13.     SUBSEQUENT EVENTS 

            The following transactions occurred subsequent to May 31, 2001: 

            a)  On July 4, 2001, the Company completed a non-brokered private placement of 723,500 units of the Company at $0.25 per unit.  The number of units was increased from 600,00 units to 723,500 (353,500 being flow-through units) as referred to in its news release of May 9, 2001. Each unit consists of one common share and one non-transferable share purchase warrant.  Each warrant entitles the holder to acquire one common share of the Company exercisable to acquire one common share at $0.50 per share for a period of one year. 

            b)  On July 6, 2001 the directors exercised 394,576 options at $0.15 for net proceeds to the Company of $59,186.40.  

            c)  On July 16, 2001, directors and officers exercised 78,000 warrants at $0.10 for net proceeds of $7,800.

            d)  On July 18, 2001, the Company entered into an agreement to acquire 837mining claim units in the Sudbury Mining Division of Ontario. The claims are contiguous and adjoin the Company's 100% owned 900 claim units. Consideration to acquire 837 claim unitsincludes $30,000 on signing of the agreement and the issuance of 60,000 shares upon receipt of the apporval of the Canadian venture Exchange.  In addition, the agreement requires Tres-Or to make three cash payments totaling $165,000 to the Vendors and issue common shares payable in two installments of $60,000 shares each.  The Vendors retain a 2.5% NSR.  Tres-Or may at its option purchase 1% of the vendors NSR for $1,000,000 at any time prior to commercial porduction of gold, PGE minerals, base metals, diamonds or any other mineral discovered on the claims.  Tres-Or has a First Right of Refusal to buy back the remaining 1.5% NSR. The Company is also required to issue an additional 100,000 common shares to the vendor one day prior to commercial production subject to regulatory approval.  No work commitment is required under this purchase agreement.

   

Schedule B: SUPPLEMENTARY INFORMATION

SCHEDULE A:  FINANCIAL INFORMATION  for the period ended May 31, 2001.

1.       Analysis of expenses and deferred costs for the current fiscal year to date: 

      Refer to Schedule A Financial Statements – Statement of Deferred Exploration Costs for expenditures made on property investigations, exploration and development during the fiscal year. 

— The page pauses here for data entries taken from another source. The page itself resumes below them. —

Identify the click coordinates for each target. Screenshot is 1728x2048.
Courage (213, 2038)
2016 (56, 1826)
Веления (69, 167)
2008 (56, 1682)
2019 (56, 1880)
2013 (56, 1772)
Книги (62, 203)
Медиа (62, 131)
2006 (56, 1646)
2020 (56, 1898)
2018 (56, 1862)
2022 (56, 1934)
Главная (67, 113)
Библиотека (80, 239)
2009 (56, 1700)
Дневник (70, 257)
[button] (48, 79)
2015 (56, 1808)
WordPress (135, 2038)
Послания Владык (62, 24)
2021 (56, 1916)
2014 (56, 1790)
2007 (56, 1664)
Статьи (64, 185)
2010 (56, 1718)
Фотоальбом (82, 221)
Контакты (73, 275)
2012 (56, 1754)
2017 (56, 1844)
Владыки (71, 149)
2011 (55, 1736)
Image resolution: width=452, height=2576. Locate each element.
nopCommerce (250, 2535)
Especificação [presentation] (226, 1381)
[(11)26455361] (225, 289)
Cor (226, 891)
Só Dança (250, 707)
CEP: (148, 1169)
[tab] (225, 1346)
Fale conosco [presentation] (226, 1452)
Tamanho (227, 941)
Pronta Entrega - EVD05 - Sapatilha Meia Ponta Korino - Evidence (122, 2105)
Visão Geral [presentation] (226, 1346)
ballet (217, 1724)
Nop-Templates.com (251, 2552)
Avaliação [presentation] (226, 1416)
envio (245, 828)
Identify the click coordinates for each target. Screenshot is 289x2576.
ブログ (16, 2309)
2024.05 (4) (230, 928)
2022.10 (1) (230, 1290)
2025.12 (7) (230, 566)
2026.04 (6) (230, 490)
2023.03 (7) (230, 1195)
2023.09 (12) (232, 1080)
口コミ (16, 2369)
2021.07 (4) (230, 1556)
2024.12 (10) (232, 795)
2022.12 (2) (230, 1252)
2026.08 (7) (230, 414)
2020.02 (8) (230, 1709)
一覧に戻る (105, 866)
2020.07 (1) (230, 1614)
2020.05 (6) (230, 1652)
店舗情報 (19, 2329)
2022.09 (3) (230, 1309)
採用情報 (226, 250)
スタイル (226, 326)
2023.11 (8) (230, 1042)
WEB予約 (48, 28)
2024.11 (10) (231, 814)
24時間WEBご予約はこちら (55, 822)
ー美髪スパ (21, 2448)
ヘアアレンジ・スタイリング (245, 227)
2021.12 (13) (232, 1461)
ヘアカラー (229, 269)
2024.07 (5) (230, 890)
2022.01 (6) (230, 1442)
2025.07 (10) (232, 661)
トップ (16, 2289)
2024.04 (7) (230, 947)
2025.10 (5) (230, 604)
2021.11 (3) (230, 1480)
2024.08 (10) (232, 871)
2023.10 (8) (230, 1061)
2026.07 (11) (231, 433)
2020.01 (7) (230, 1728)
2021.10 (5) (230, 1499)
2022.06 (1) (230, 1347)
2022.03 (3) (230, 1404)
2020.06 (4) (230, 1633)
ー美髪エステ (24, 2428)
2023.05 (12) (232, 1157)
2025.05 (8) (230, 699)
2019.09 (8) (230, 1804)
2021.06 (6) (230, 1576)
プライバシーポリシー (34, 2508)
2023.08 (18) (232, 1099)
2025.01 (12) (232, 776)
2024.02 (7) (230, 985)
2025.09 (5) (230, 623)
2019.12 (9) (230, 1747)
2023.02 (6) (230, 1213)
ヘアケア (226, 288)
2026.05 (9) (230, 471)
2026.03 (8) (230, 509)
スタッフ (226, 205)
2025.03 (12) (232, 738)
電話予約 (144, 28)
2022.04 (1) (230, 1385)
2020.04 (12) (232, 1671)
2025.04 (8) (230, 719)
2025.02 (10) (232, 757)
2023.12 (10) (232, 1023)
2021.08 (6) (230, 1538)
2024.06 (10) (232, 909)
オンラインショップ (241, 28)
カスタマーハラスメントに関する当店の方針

2.       Related party transactions: 

The Company entered into the following transactions with related parties: 

             a) The Company paid or accrued $13,800 (2000 - $12,500) to a company controlled by a director for geological services which have been capitalized to mineral properties.  In addition the Company paid or accrued $4,200 (2000 - $2,500) to this Company for management services. 

             b) A total of 256,667 warrants were exercised by directors for total consideration of $42,467.

             c) As at May 31, 2001, the Company owed $6,427 (2000 - $31,389) to directors.